* Supplied text:
Oh! No one likes taking a new step and challenge themselves!
Once people get used to a situation and feel comfortable, people tend to “play safe”.
Stepping out of your comfort zone brings you to a new life.
Most likely, to a better one.
It will bring you a new journey that you’d never imagine before.
The struggle is real for sure.
But it makes you stronger and more open-minded.
My biggest step getting out of my comfort zone
I am originally from Indonesia.
A beautiful and rich country but full of controversial.
People are VERY nice, polite, and helpful.
For 28 years, I was (so) used to the culture and pace of life there.
Live was so easy for anything.
Most families (at least my circle of friends) there have maid(s) or also known as “house assistant”.
We got helped with anything we needed. From laundry, cleaning, cooking, driving, and many more!
I had good life, good job, and surrounded by lovely people there.
But deep inside me always wanted to live abroad.
To try an independent life.
End of 2013, I decided to move to Canada.
The most question asked was if I would be able to “survive” there.
1. I have allergic of cold weather! (Hey, Canada is COLD!)
2. I never did any house-work. I couldn’t cook, I never cleaned my own bedroom, never did laundry, nothing!
3. I had an "OK" English
4. I had no-one I knew in Canada. No family. No friend. No one!
5. I had no money to survive in a “good” way. LOL. (Oh, no-lol. I am serious about it)
But I did it anyway!
I moved to Canada in April 2014.
Learnt everything from scratch.
ALL. ON. MY. OWN.
For some reasons, I just have allergic of cold.
I would have little bumps and lumps all over my body in cold weather.
There’s nothing I can do with it.
But I learnt how to stay fit and healthy makes me stronger and I can avoid having this allergic in certain ways.
I was even outside standing without shelter, waiting for bus for 40 minutes in snowstorm – and I was FINE!
I learnt how to do house-work on my own.
I was grumpy in the first month, but I remember that it was my decision.
So I did it anyway!
After several years, I think I’m used to it.

* What is needed:
Reproduce word for word the passage of the comfort zone essay above, starting at "Once people get" and ending at "easy for anything.".

* Dataset excerpt:
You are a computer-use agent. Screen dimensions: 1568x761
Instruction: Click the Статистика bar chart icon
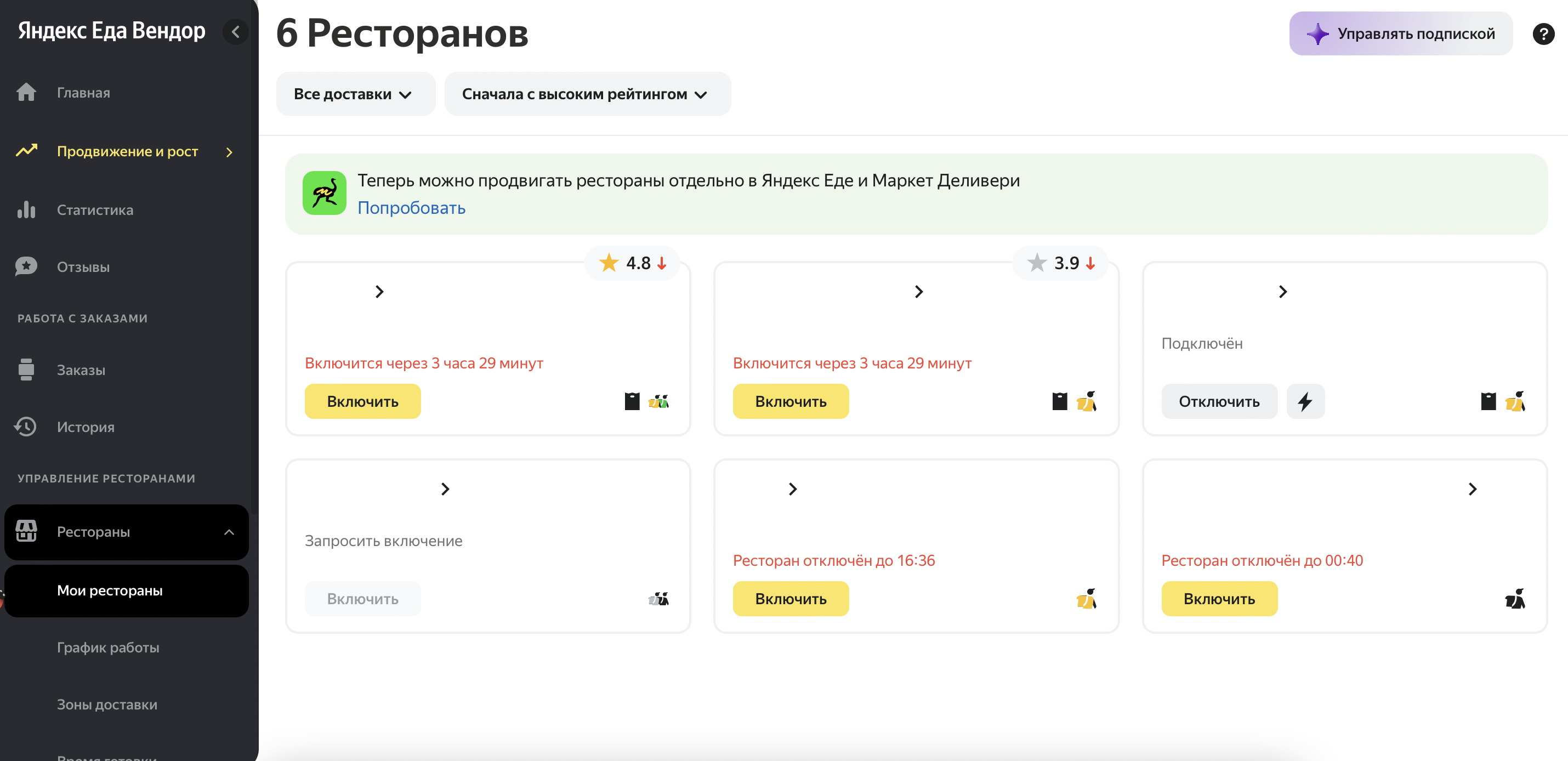tap(26, 209)
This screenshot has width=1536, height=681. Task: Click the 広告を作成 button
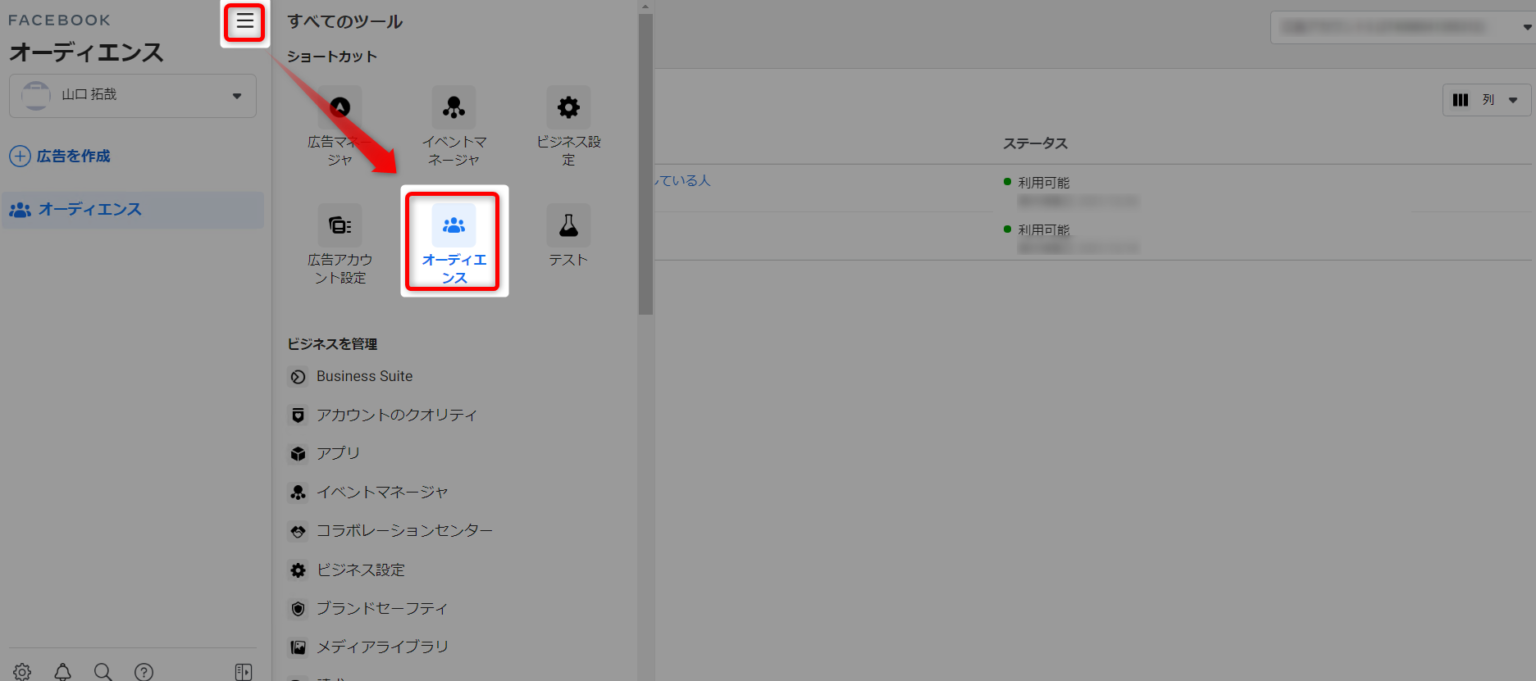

* Result below:
Once people get used to a situation and feel comfortable, people tend to “play safe”.
Stepping out of your comfort zone brings you to a new life.
Most likely, to a better one.
It will bring you a new journey that you’d never imagine before.
The struggle is real for sure.
But it makes you stronger and more open-minded.
My biggest step getting out of my comfort zone
I am originally from Indonesia.
A beautiful and rich country but full of controversial.
People are VERY nice, polite, and helpful.
For 28 years, I was (so) used to the culture and pace of life there.
Live was so easy for anything.